As late morning morphed into pre-lunch the streets got busier, the demographic became by-turn tourists in large groups or couples pulled lazily along by gently-swinging arms and interlinking fingers. And those on their own became more conspicuous by their aloneness. As I wheeled my bike through Covent Garden faintly beating the drum of my own self-containment, it dawned on me that this feeling of loneliness couldn’t so well be explained by the date in question, so much as the day.
This wasn’t an Easter thing, but a Sunday thing.

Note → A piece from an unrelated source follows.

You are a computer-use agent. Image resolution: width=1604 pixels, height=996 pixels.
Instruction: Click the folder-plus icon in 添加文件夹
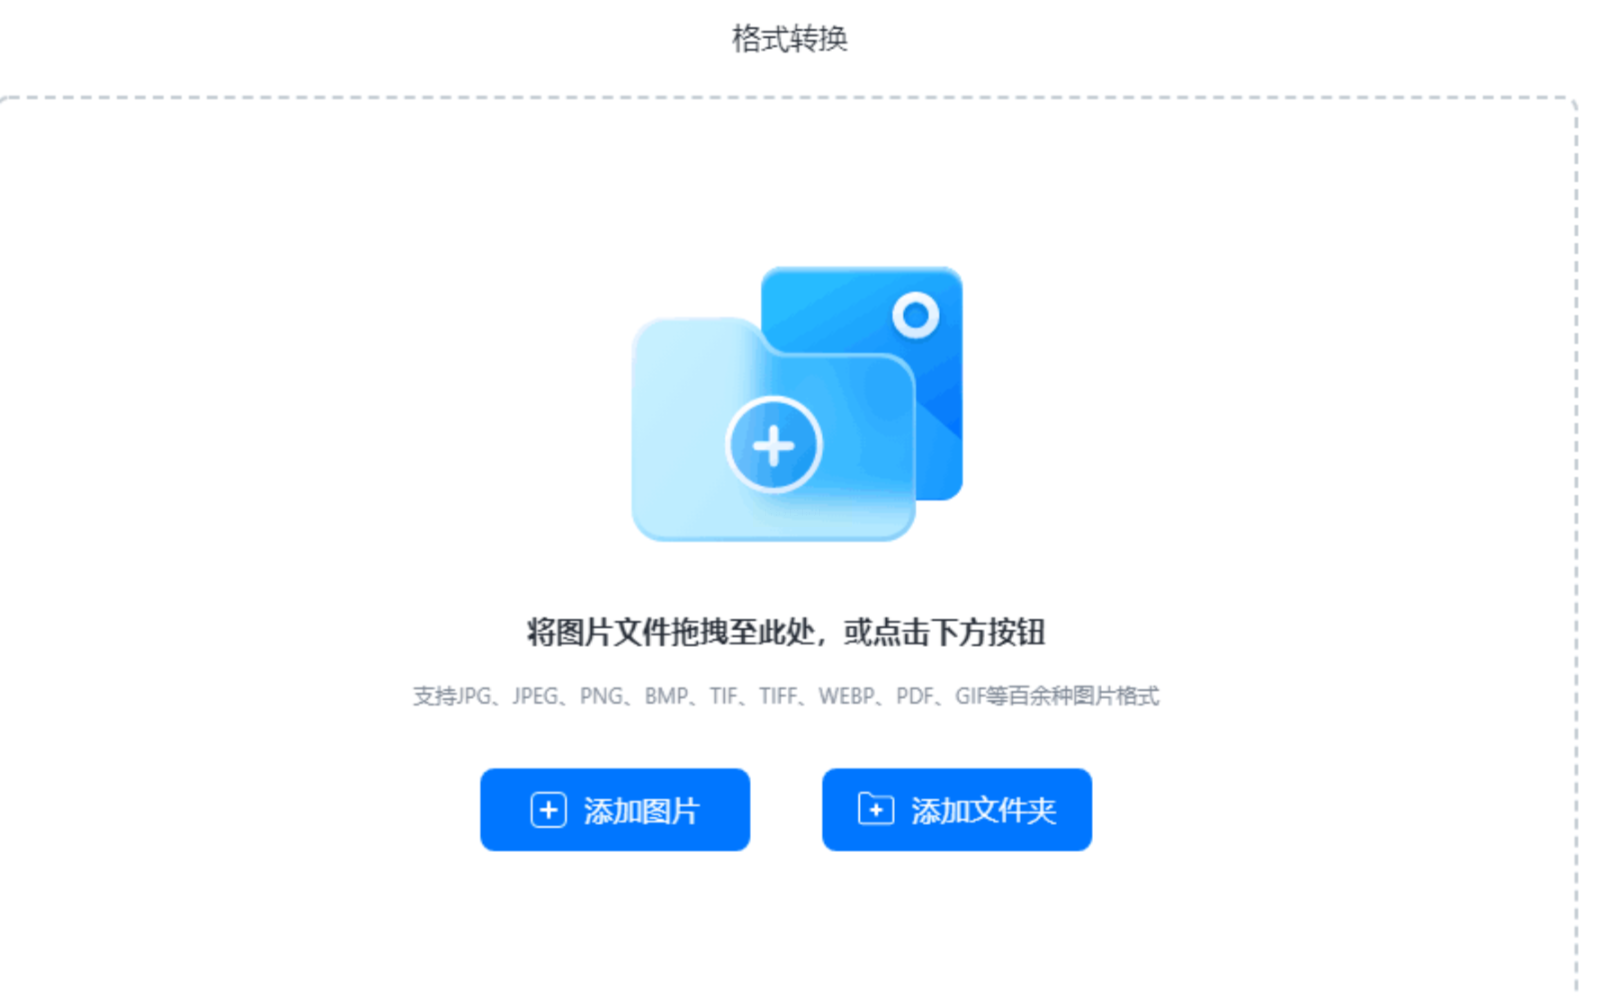click(876, 809)
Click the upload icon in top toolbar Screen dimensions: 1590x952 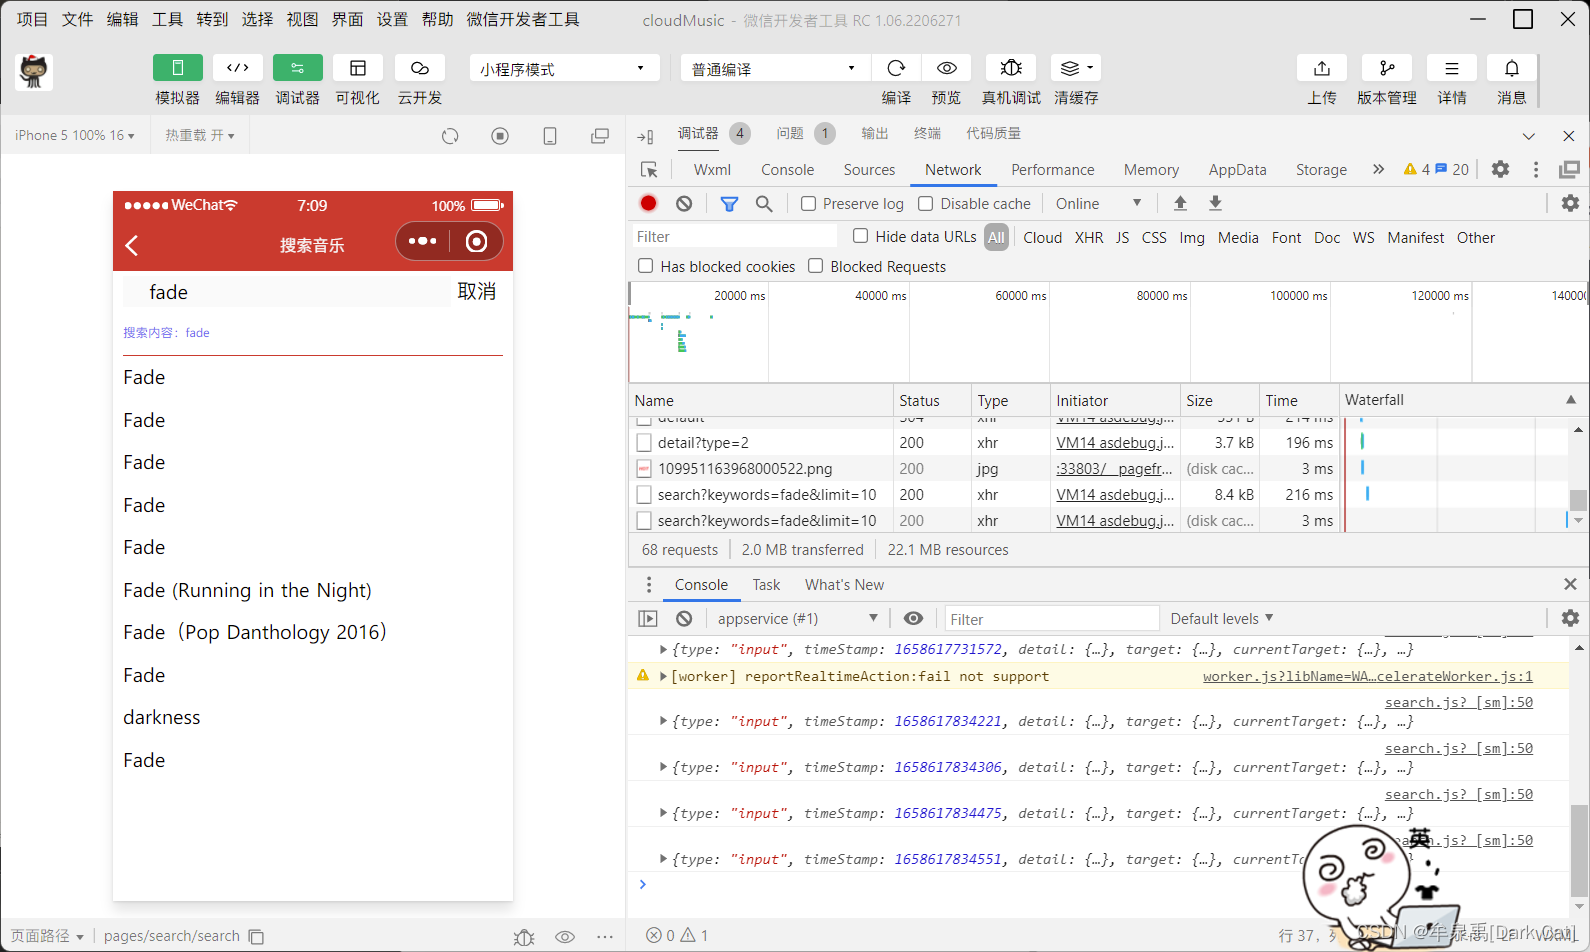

I came to a realisation. Sundays are the Holy Grail of a good life. If you’re living your Sundays well, you’re doing something right. If you wake up on Sunday morning with a childlike excitement as to what you’re going to do that day, you’re doing something right. If you manage to bed down on Sunday night with just enough satisfaction about the day you’ve had to distract you from the abyss of the coming week, you’re doing something right. Apply both of these feelings to life in general, and you realise Sundays are microcosm of life itself.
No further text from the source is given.